Which is why SIUC's old Department of Physical Education has transformed itself into the Department of Kinesiology. Not that it doesn't still turn out P.E. teachers.
"But that's only one focus," Olson says. "We also offer exercise science and athletic training as undergraduate majors."
Kinesiology — literally the "study of movement" — tries to figure out the how and why of physical activity ranging from the choreography of sports to the repetitive movements of manual labor. Biomechanics, Olson's specialty, focuses on the motion of particular body parts and the forces that act upon them during those movements.
"We take what we know from engineering and physics and apply it to the human body," Olson says.
"We look at the body as a machine and ask how it functions as a machine, especially when you factor in such things as motor control, musculature, gravity.
"It's theoretically based but for a practical purpose, allowing us to reach out to athletes, coaches, personal trainers, physical therapists, doctors."
Olson's research, for example, looks at the lower back and how movements of various kinds affect it.

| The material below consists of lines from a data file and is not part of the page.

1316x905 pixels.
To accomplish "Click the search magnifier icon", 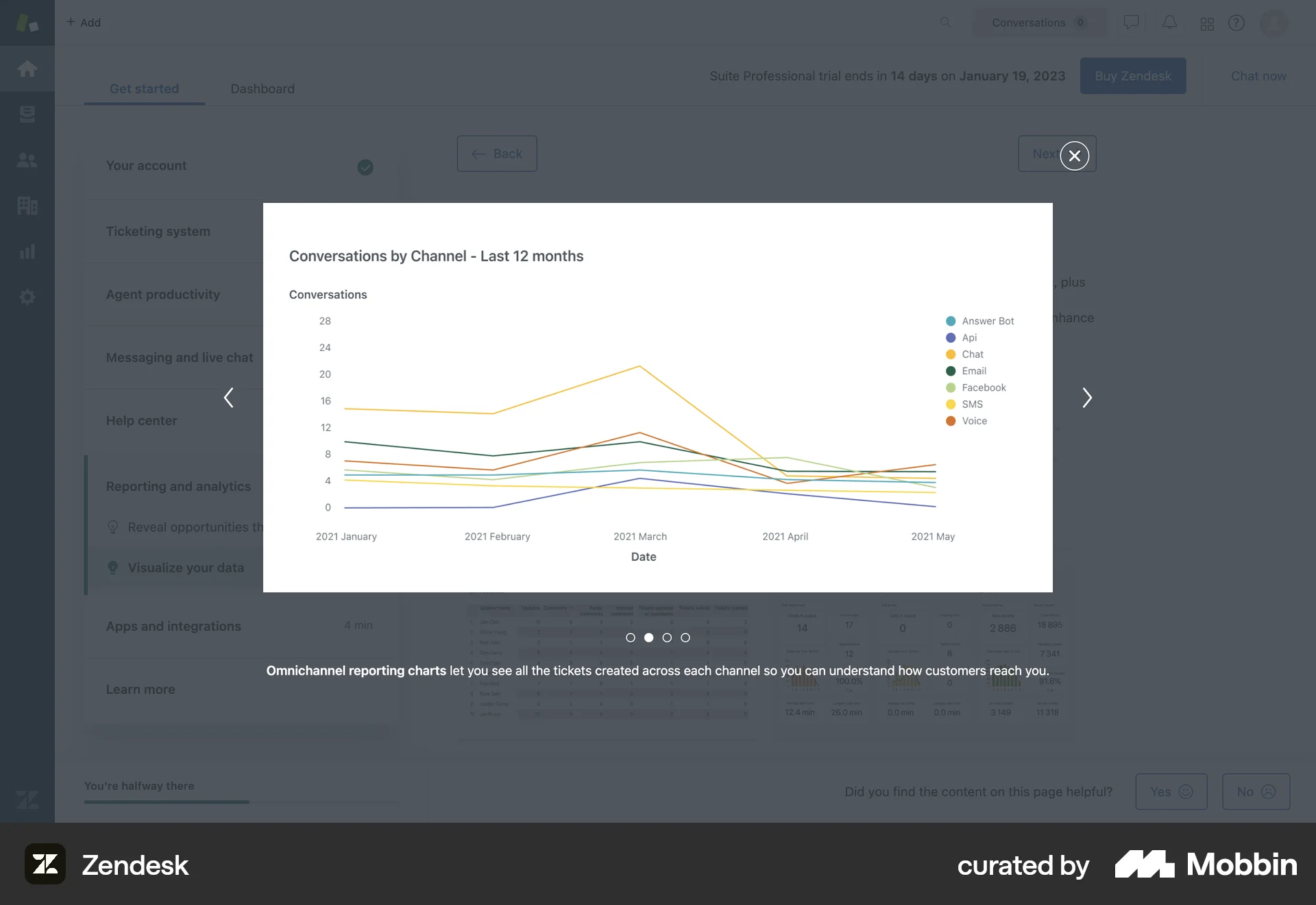I will (946, 22).
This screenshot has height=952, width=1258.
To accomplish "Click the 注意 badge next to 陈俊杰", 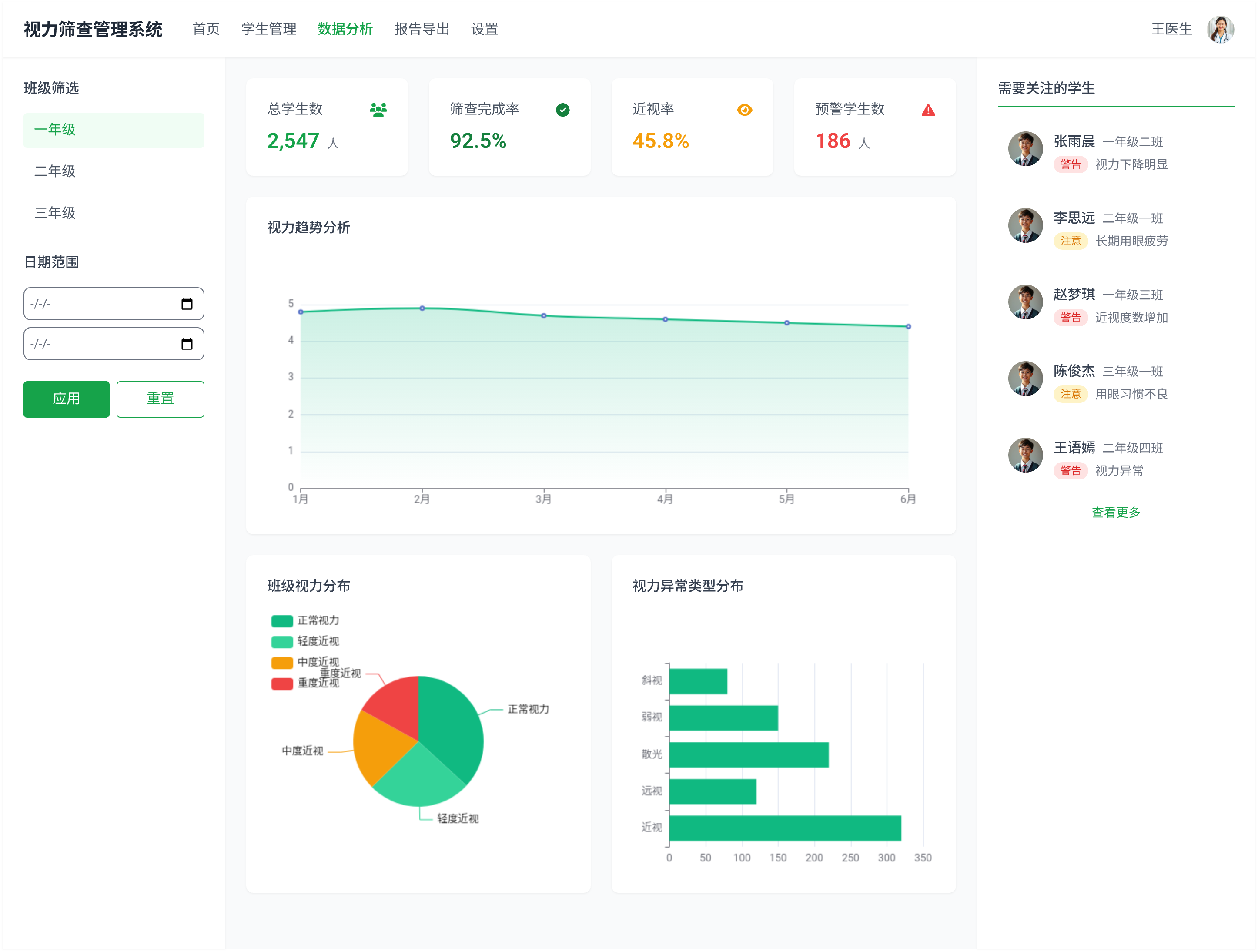I will pyautogui.click(x=1071, y=394).
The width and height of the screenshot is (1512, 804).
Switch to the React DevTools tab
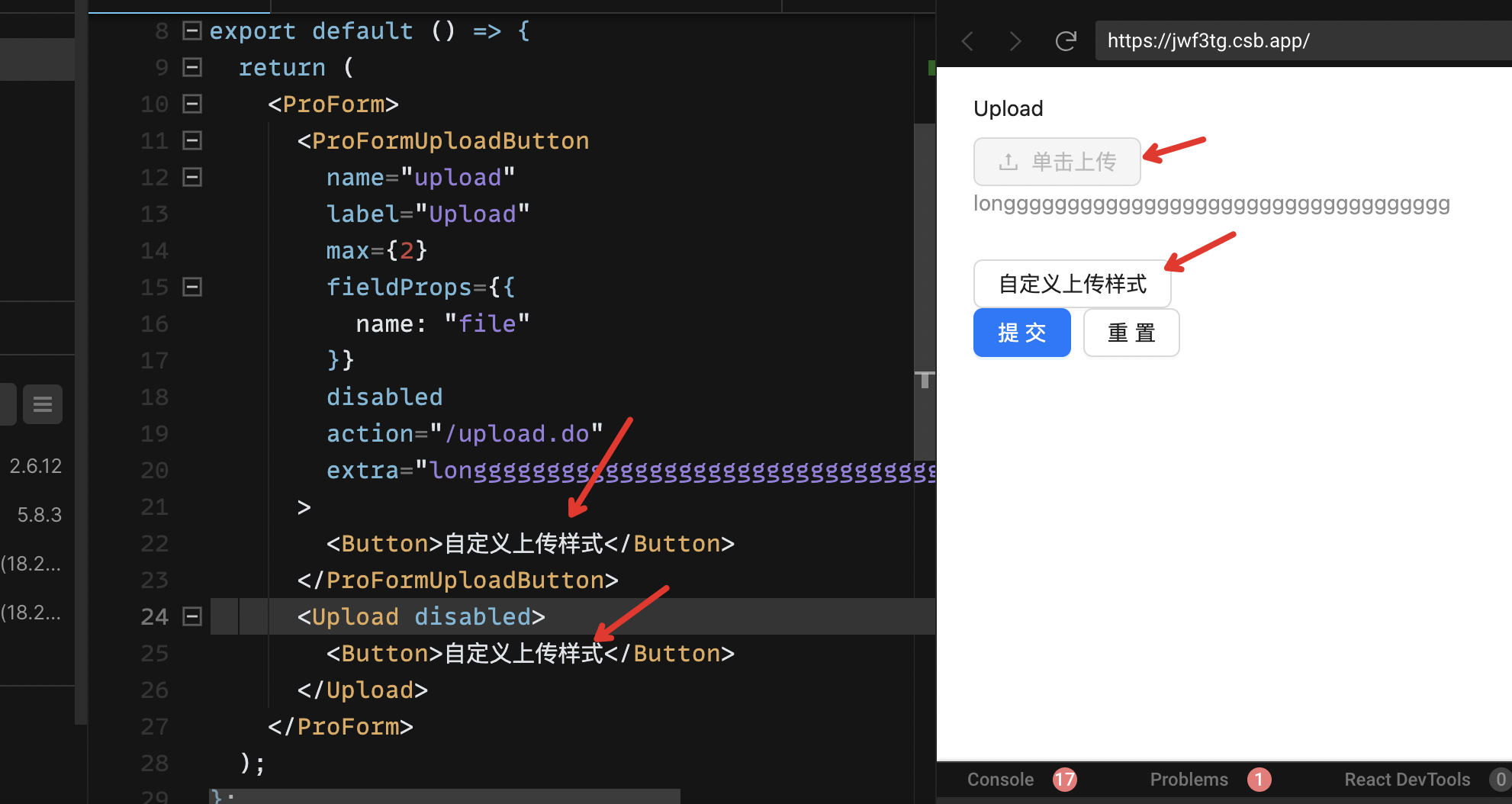click(1407, 779)
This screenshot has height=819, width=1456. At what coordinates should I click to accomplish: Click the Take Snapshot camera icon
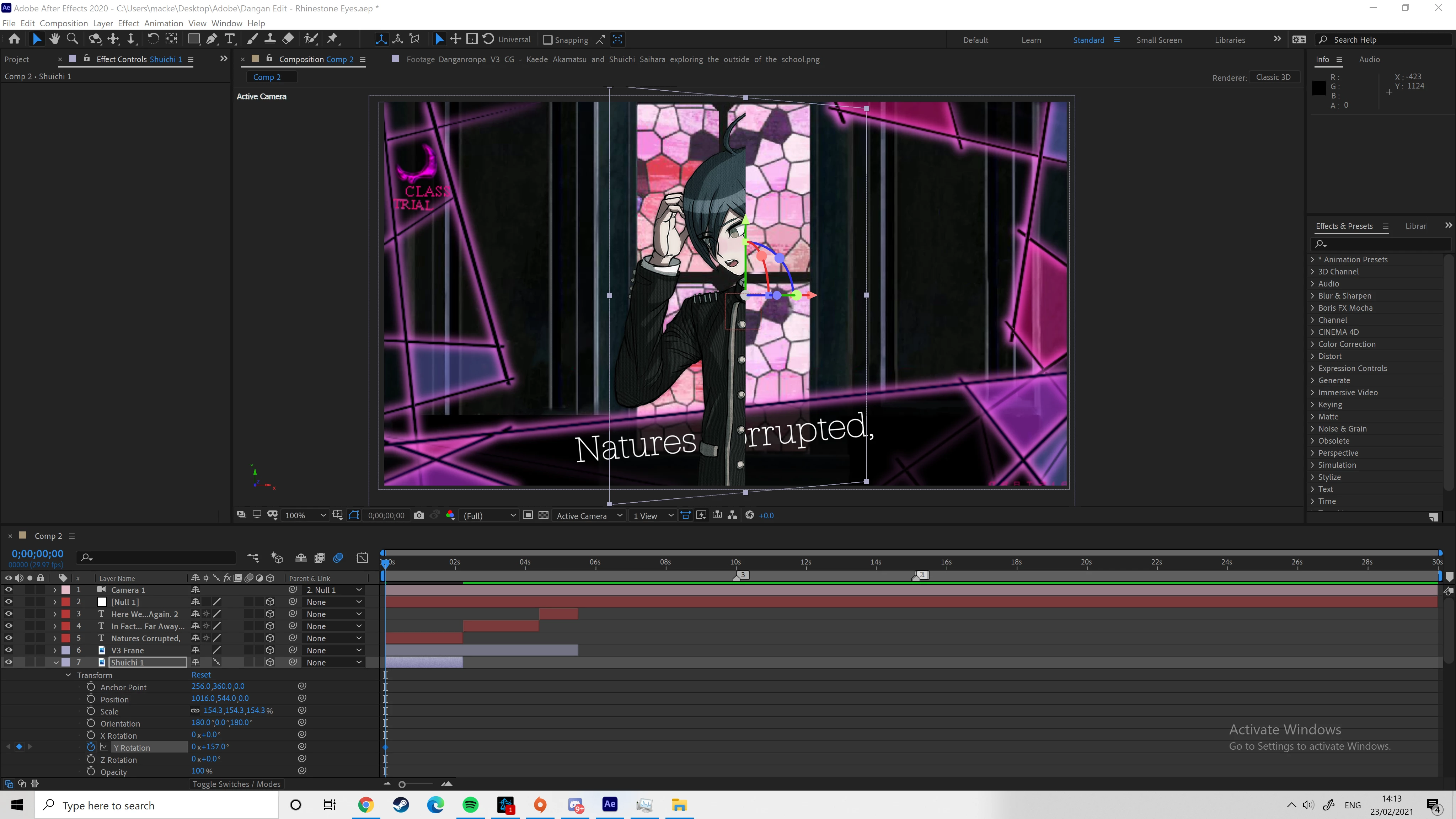tap(419, 515)
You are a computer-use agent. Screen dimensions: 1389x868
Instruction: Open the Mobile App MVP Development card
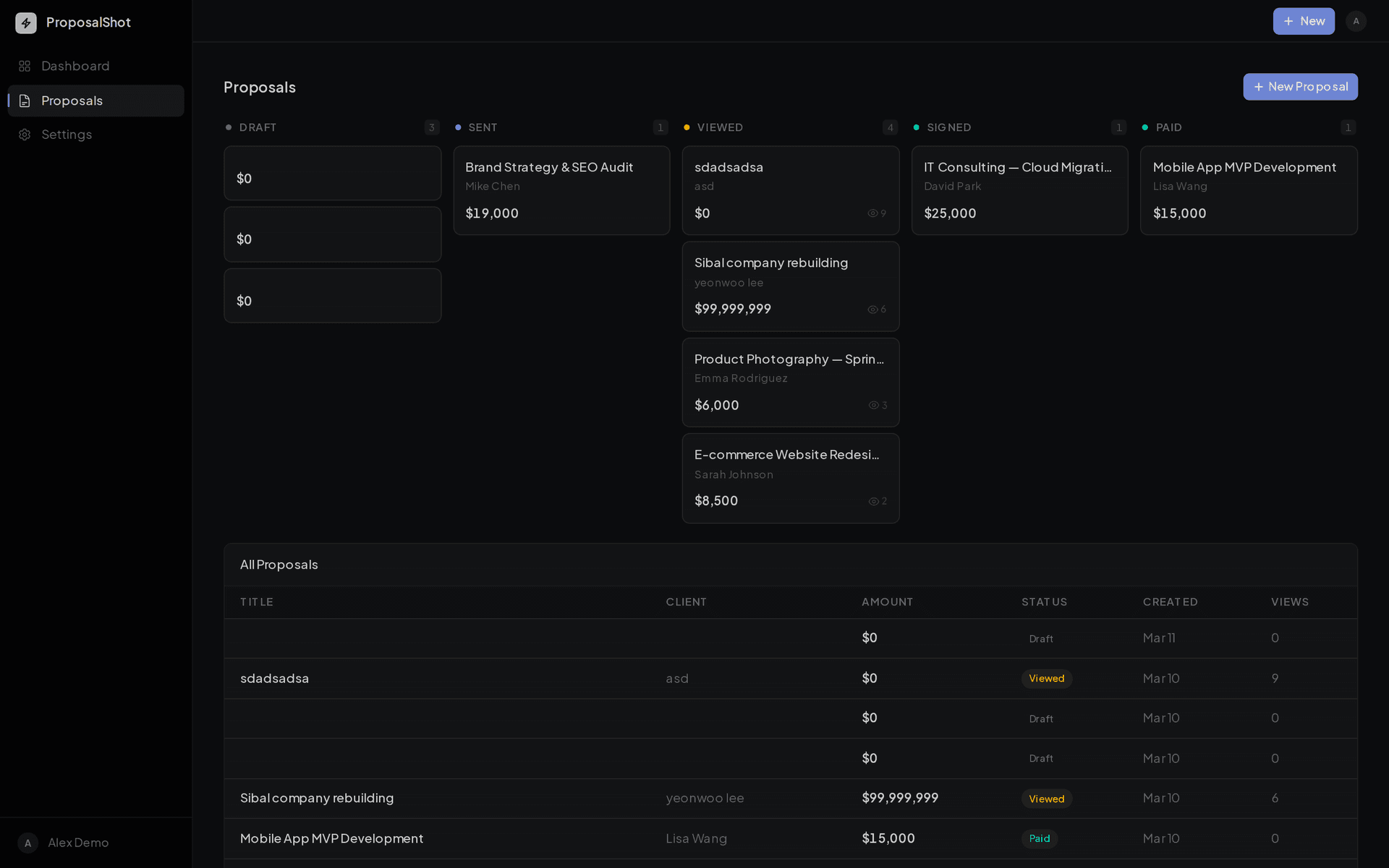point(1249,190)
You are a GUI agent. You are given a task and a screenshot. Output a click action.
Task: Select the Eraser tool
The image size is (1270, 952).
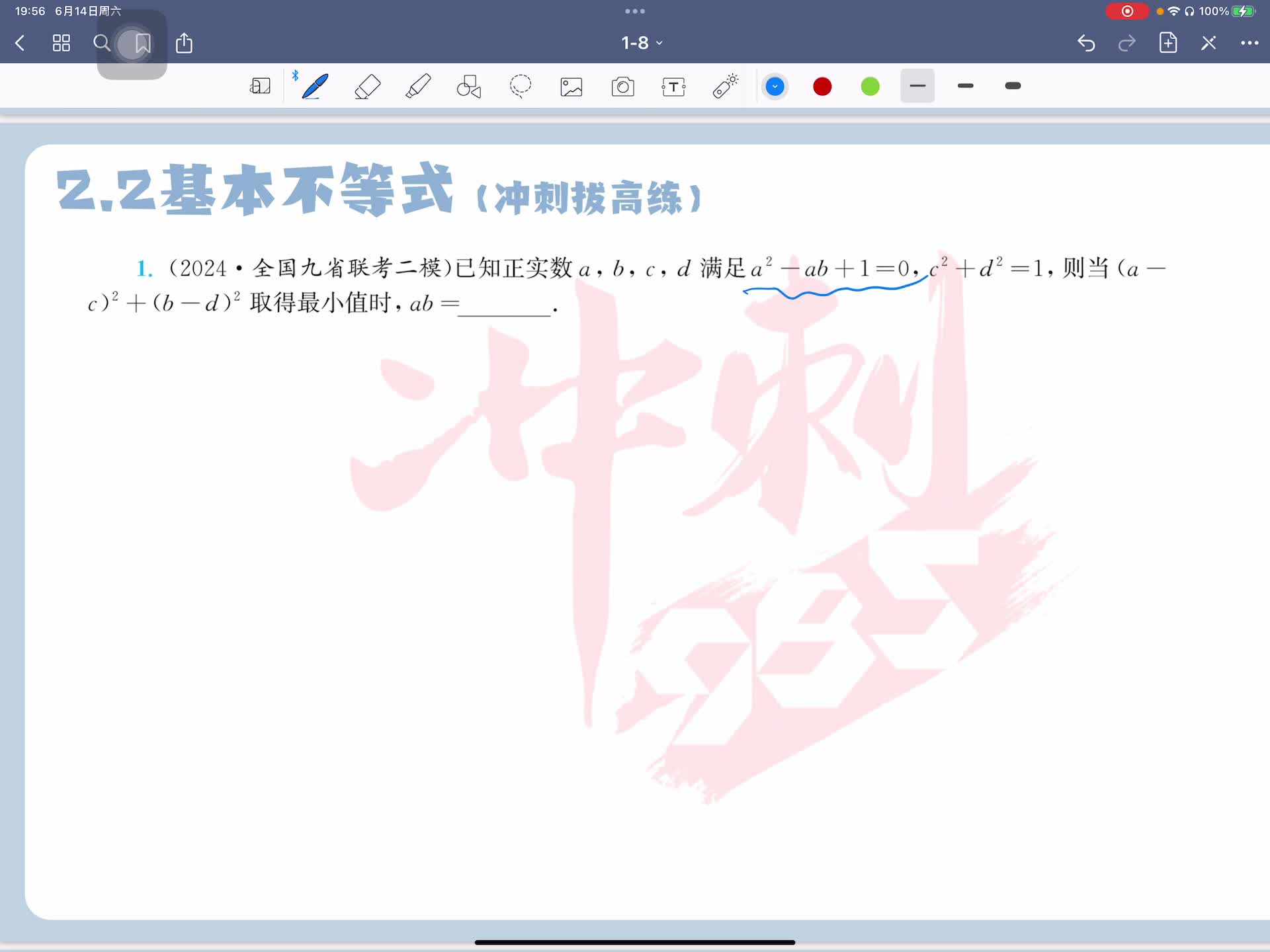pos(367,87)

"If you're at a job that requires you to lift frequently, what does that do to your back?" Olson muses.
"We know the system does fatigue. You get tired after a certain time. That's why breaks at work are very beneficial. But what does this repetitive loading done throughout the day actually do?"
One thing that may help Olson discover the answer to that question is the department's new biomechanics and integrative movement lab, housed in the former women's locker room in Dorothy R. Davies Hall.
"Renovation commenced last spring, and the lab was finished just before the fall term began," Olson says.
"I'm fortunate to be able to have an area where I can do my research without having to move my equipment to other parts of the building."
The 1,600-square-foot lab, the first of its kind in the department, contains an isokinetic dynamometer, which measures the force a movement generates, and a 16-channel electro-myography system, which records electrical activity generated by the muscles. It also has two sets of timing gaits, which measure how long it takes to walk a given distance.
While the lab will expand the kind of research Olson can do, he also hopes to revise undergraduate biomechanics coursework to include lab sessions.
"They have never had a lab course before," he says.
"I think they would benefit from some hands-on in the learning process."